Kennedy, an environmental lawyer who has spent years promoting anti-vaccine messages, told Reuters as president he would not restrict abortion, repeal many provisions of Biden’s signature Inflation Reduction Act (IRA) and seek to close the southern border to incoming immigrants. illegally in the United States, while people seeking asylum will await trial in Mexico.

He distanced himself from Trump but said he supported a recent Supreme Court decision that allowed the former president to remain on the ballot in 2024.

“I intend to beat him in this election. I want to beat him on a level playing field. I don’t want to beat him because of a court case,” he said.

Kennedy said he considered many IRA subsidies “absolutely catastrophic for the environment.”

“You know, virtually all carbon capture subsidies are actually huge subsidies to the oil industry and the carbon industry.

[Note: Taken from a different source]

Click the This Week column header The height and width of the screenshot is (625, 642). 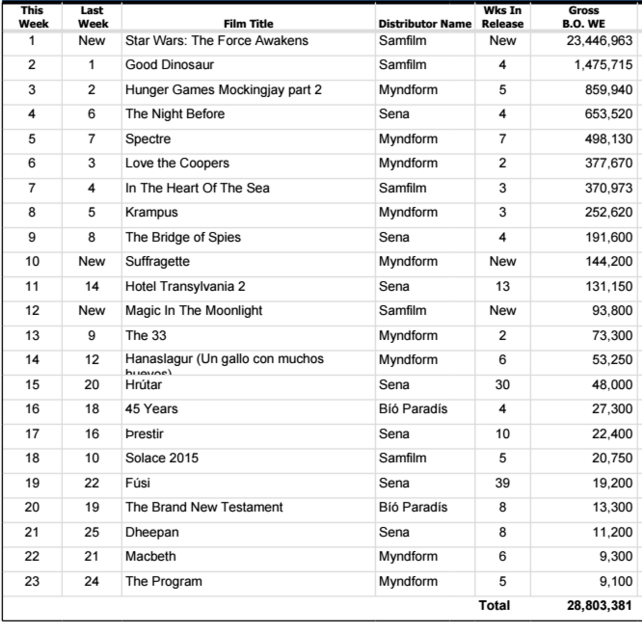[33, 17]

We shouldn’t be doing that. We shouldn’t be increasing big agriculture… I would eliminate them altogether,” he said. said.

He spoke in front of a taxidermied tiger that was a gift to his late father from the late Indonesian President Sukarno. On the shelves of his bookcase there were skulls of various animals, dead spiders in vials and a river of wooden ducks, some ancient and others handed down from his father, the senator and presidential candidate Robert F. Kennedy, who was assassinated in 1968.

The shelves contained photo archives of his uncle, former President John F. Kennedy, as well as books about the U.S. Central Intelligence Agency and classics such as Lewis Carroll’s “Alice in Wonderland.”

Kennedy was banned from Instagram in 2021 for spreading misinformation about vaccines and the COVID-19 pandemic, but was later reinstated. He lost a legal bid to force YouTube owner Google (NASDAQ:) to restore videos in which he questioned the safety of COVID vaccines.

He disputes the anti-vaccine label, but is president of Children’s Health Defense, a nonprofit that focuses on anti-vaccine messaging. As president he said he would not stop people from getting vaccinated, but did not answer a question about how he would prevent a rise in measles cases.

“It doesn’t bother me if people don’t agree with me,” Kennedy said in response to a question about how his position on Gaza might affect his standing among young voters.

“If someone proves me wrong on an issue, I will change my opinion.”

Reuters/Ipsos polls show Kennedy is supported by 16% of respondents aged 18 to 39, compared with 28% for Biden and 26% for Trump.

Fifteen percent of respondents aged 40 and older said they supported Kennedy Jr., compared with 33% for Biden and 36% for Trump.